• Your instructions: Below are some records. Count the lines with "folder" in them and give nothing but the total.
- - - -
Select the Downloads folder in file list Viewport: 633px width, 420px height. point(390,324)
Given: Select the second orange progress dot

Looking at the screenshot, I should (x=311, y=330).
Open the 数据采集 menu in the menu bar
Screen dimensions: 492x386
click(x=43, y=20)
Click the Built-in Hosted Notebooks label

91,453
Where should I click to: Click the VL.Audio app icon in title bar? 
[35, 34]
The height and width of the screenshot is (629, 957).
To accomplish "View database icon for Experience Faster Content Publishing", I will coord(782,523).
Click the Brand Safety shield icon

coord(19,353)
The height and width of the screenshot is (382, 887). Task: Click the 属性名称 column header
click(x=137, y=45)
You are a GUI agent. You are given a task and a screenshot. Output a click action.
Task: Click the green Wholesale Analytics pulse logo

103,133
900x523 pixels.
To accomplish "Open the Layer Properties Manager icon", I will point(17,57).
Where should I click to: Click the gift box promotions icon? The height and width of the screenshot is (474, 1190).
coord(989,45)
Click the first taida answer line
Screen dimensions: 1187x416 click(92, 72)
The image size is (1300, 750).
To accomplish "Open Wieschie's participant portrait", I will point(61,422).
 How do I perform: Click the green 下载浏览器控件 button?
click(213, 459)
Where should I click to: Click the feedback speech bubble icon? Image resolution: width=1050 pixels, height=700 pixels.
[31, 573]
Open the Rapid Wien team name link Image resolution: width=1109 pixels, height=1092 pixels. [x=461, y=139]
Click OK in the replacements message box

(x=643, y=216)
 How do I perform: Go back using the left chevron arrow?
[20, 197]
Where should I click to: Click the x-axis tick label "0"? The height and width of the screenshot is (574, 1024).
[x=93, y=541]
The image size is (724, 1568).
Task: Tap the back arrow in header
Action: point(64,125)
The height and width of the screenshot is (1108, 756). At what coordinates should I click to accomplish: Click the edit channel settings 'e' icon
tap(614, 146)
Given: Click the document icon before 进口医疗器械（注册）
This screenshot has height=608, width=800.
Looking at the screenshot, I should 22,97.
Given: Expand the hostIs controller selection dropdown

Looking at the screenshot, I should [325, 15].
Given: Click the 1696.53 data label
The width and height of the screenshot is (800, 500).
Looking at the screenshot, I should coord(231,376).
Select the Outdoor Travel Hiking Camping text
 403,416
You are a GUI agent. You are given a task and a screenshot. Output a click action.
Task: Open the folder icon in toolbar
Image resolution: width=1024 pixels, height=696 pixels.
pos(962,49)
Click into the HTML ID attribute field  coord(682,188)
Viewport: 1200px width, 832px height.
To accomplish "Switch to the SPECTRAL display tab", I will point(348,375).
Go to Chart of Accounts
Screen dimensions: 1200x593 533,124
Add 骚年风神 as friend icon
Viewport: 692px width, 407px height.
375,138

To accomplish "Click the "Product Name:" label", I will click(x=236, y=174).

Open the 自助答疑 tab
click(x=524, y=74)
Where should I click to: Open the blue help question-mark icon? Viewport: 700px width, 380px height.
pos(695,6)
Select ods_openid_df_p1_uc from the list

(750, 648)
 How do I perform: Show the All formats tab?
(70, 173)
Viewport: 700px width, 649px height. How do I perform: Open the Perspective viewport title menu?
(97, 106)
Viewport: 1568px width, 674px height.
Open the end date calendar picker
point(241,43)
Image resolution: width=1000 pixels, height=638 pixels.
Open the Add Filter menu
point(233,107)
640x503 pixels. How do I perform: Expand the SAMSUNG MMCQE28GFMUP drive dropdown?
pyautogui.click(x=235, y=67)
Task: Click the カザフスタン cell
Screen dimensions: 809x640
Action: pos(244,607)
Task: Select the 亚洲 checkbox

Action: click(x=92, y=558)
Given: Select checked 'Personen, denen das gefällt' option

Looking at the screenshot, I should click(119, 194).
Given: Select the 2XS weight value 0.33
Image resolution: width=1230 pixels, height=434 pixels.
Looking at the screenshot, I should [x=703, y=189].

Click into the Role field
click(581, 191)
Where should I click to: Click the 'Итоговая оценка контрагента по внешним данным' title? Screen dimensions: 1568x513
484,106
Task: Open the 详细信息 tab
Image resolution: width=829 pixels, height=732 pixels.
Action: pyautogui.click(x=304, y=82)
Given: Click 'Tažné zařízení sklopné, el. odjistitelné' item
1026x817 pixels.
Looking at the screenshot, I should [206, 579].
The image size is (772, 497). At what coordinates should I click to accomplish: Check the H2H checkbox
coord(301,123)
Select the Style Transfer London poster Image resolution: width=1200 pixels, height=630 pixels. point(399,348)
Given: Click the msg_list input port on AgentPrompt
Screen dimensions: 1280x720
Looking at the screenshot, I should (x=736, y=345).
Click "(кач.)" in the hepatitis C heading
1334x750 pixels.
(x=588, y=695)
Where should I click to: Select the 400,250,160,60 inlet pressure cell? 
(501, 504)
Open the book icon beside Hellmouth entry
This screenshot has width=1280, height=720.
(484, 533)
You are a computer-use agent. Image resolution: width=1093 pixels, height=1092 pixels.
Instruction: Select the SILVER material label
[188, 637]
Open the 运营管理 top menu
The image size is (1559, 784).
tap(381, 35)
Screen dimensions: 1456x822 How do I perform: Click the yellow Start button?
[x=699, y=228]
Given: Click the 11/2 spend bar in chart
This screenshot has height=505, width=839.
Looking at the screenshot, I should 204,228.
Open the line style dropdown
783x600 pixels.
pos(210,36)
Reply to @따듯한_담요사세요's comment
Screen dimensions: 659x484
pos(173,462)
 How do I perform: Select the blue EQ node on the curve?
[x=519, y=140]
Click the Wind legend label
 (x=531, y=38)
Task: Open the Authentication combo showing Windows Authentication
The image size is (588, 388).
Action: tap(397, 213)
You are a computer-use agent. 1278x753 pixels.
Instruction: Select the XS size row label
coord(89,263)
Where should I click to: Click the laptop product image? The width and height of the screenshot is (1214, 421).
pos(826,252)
- - - -
• Written response: 2